On the Megaphone: Double Standards in the World of Teens
This is not going to be a shiny and happy post. If you need shiny and happy, click elsewhere. Christie has lost her shiny and happy right now, and there is not enough chocolate right now to bring it back.
I am so sick and tired of double standards. I am tired of all that is wrong with the world, and I am really tired right now of yelling at it and it not fixing one damn thing.
If you are a POC, you are NOT going to be represented in the media. At all. Hugo Schwyzer, a Pasadenda City College instructor and “internet-famous male feminist” has now admitted on Friday that he has been having SEX with his students (which, from statistics at PCC will likely be POC, as well as low socio-economic and/or new to the country). Not only THAT, he was CAUGHT in 1998 but WASN’T FIRED THEN. According to his claims, he “started again in 2008.” See here.
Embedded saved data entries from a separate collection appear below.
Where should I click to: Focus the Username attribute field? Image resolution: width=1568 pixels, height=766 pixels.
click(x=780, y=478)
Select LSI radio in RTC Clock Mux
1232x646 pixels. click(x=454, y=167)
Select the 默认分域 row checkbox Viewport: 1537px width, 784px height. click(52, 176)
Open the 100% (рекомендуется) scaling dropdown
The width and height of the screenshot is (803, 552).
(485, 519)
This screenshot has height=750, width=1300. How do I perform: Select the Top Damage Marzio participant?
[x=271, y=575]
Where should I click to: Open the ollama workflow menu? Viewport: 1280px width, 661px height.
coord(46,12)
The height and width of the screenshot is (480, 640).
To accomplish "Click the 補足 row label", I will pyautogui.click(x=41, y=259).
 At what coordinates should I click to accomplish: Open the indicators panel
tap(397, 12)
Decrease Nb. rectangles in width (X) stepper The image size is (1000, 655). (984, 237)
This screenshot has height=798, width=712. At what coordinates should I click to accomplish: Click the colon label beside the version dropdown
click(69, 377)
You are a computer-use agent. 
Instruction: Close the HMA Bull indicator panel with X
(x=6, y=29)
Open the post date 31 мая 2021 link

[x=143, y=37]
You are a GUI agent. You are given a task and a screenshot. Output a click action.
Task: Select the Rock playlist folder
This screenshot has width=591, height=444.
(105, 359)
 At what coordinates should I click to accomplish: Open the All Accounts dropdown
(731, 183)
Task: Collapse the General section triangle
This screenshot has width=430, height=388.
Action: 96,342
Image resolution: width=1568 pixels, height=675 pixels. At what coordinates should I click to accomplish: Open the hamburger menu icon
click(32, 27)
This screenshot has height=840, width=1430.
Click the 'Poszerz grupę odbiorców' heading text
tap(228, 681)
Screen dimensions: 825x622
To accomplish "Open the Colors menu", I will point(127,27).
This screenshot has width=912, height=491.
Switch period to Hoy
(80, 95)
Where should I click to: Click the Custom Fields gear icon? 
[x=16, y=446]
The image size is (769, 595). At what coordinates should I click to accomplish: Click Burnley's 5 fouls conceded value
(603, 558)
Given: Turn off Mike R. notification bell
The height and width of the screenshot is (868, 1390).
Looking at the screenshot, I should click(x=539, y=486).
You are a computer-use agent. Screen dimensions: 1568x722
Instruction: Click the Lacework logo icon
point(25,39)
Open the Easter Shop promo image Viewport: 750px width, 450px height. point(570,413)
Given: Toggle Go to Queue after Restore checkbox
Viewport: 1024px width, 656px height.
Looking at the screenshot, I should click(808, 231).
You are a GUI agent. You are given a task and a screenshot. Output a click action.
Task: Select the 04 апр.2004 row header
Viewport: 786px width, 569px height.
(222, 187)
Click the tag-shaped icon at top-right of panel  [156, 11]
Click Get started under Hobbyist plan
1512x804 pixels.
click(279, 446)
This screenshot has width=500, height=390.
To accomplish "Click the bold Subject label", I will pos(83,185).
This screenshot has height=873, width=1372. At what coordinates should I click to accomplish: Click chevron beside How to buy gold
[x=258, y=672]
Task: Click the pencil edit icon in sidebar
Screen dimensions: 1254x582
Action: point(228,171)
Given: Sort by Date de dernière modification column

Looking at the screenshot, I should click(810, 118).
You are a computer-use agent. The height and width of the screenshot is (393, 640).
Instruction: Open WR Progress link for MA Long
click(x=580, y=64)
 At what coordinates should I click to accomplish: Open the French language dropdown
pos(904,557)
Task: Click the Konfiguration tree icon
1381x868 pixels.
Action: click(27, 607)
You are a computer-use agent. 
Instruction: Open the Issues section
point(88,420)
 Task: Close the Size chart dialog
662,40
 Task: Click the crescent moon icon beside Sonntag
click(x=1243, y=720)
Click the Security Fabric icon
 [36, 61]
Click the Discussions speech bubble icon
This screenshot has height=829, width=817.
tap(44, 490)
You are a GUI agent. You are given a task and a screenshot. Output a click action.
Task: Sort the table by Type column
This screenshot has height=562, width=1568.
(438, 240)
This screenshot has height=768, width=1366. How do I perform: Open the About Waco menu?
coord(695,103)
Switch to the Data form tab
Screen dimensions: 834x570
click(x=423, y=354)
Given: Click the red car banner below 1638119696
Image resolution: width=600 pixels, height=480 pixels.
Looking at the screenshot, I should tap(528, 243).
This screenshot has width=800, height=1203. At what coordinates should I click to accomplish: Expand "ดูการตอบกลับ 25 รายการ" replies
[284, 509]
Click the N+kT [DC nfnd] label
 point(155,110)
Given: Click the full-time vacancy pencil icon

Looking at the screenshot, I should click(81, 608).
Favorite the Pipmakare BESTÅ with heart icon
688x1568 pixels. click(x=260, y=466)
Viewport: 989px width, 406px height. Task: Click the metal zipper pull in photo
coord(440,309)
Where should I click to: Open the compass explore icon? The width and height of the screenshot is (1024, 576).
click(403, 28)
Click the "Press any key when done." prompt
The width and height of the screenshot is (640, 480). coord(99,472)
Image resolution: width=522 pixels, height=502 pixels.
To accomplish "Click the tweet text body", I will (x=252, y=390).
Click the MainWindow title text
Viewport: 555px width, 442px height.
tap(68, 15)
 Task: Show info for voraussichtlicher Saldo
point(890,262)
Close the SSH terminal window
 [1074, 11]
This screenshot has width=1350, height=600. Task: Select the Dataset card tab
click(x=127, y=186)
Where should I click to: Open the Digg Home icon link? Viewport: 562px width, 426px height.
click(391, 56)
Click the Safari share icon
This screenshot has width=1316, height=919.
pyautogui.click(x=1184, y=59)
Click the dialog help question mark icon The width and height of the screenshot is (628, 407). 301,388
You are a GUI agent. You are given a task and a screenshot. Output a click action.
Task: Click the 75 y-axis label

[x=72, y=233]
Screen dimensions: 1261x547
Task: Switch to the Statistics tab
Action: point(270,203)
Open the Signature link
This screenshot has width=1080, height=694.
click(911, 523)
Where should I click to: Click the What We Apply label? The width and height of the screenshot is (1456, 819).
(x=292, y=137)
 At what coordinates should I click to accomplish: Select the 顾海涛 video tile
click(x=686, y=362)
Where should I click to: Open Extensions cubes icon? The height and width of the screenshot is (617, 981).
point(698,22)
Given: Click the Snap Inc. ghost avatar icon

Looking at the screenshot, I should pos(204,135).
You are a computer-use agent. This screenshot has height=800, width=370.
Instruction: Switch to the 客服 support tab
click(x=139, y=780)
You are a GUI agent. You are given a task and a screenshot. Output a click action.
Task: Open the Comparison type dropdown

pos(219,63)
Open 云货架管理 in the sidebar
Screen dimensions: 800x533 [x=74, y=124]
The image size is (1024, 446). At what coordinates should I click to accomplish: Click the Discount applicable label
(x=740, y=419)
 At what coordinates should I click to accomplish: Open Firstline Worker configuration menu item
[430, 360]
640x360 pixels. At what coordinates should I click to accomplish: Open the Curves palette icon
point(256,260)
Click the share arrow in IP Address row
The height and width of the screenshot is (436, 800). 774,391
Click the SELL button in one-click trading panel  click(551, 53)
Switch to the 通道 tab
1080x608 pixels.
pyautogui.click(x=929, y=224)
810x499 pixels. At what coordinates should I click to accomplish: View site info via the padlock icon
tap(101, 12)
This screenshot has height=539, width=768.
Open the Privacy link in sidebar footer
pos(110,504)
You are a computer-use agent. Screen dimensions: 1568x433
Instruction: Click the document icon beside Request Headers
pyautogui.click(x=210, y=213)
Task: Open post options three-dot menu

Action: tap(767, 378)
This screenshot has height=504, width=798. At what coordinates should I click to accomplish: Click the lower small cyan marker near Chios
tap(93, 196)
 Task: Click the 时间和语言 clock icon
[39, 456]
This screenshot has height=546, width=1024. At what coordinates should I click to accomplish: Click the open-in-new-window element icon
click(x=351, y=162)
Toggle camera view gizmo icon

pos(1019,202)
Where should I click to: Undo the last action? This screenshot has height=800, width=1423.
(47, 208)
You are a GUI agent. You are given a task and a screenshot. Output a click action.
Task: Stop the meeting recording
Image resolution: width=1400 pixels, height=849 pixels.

Yet, if you Google search as of Sunday, September 8, only the local news and student reports are picking it up. WHY? Because it wasn’t white college kids. If it had been white college kids, it would have hit CNN, NBC, Post, Times, and everywhere else.
This is the world that the kids I work with, and the kids I call my heart-kids live in every day. They are almost all POC, and they are all right now shiny and innocent, and when the world looks on them, they see someone not worthy. And it breaks my heart.
And I haven’t even reached the idiodicy of the double standard of teenage sexuality.
I’m not going to touch GLBTQ in this (I don’t have the energy in this post). I’m just talking straight male/female gender/sex.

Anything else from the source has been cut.